(Stored data)
━━━

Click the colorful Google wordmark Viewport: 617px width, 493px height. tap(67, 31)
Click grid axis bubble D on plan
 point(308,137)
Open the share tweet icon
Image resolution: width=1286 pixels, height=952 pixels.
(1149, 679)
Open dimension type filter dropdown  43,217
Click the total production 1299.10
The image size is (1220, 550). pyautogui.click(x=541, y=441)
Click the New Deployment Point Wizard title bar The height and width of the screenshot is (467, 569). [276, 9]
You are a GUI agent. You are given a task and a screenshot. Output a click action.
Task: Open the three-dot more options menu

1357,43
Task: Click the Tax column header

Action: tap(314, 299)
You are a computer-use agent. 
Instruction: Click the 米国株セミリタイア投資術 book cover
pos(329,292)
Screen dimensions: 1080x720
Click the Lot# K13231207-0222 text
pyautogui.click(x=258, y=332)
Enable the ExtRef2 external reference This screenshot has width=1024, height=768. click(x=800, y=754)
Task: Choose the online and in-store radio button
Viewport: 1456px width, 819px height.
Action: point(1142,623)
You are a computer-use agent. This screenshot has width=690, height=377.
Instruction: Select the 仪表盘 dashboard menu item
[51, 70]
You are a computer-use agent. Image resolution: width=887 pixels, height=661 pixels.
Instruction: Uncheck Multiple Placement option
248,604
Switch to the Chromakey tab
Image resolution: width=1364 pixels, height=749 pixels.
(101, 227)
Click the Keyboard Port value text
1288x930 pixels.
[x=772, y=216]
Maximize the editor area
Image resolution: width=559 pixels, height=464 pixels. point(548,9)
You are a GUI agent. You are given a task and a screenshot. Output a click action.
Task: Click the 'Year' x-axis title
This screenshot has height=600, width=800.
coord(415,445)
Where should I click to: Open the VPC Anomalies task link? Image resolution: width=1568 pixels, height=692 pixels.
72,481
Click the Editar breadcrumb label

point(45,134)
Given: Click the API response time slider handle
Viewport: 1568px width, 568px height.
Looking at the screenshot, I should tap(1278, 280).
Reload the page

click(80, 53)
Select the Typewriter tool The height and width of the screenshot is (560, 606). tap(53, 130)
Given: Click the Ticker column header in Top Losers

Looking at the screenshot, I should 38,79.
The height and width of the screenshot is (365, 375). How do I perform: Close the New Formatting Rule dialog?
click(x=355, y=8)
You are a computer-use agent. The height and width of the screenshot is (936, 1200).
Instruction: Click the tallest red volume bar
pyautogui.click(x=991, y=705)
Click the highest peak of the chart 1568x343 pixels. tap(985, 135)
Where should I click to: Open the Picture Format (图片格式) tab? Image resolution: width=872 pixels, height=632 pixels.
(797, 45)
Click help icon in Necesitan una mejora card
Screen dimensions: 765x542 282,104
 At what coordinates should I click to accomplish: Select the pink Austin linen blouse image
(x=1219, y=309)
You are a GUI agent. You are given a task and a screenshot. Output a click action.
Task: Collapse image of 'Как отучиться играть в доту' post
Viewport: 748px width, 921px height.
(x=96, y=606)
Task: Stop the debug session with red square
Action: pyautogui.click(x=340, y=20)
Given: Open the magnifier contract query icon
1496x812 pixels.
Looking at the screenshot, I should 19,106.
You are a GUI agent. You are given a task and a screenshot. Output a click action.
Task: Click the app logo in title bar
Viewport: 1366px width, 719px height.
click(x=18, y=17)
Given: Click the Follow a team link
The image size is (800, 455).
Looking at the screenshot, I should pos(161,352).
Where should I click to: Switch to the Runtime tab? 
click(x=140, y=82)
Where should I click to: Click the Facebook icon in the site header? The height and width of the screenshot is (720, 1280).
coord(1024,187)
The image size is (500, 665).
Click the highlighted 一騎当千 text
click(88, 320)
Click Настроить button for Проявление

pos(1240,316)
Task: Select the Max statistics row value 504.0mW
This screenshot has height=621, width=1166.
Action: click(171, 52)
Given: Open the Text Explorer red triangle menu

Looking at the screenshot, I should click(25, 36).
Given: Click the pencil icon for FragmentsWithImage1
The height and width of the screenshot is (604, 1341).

━━━

**TASK INSTRUCTIONS**
Would you return, unchanged, the lines from the one containing "This screenshot has height=621, width=1166." through the end of the entries?

**WRITTEN ANSWER**
This screenshot has height=621, width=1166.
Action: click(171, 52)
Given: Open the Text Explorer red triangle menu

Looking at the screenshot, I should click(25, 36).
Given: Click the pencil icon for FragmentsWithImage1
The height and width of the screenshot is (604, 1341).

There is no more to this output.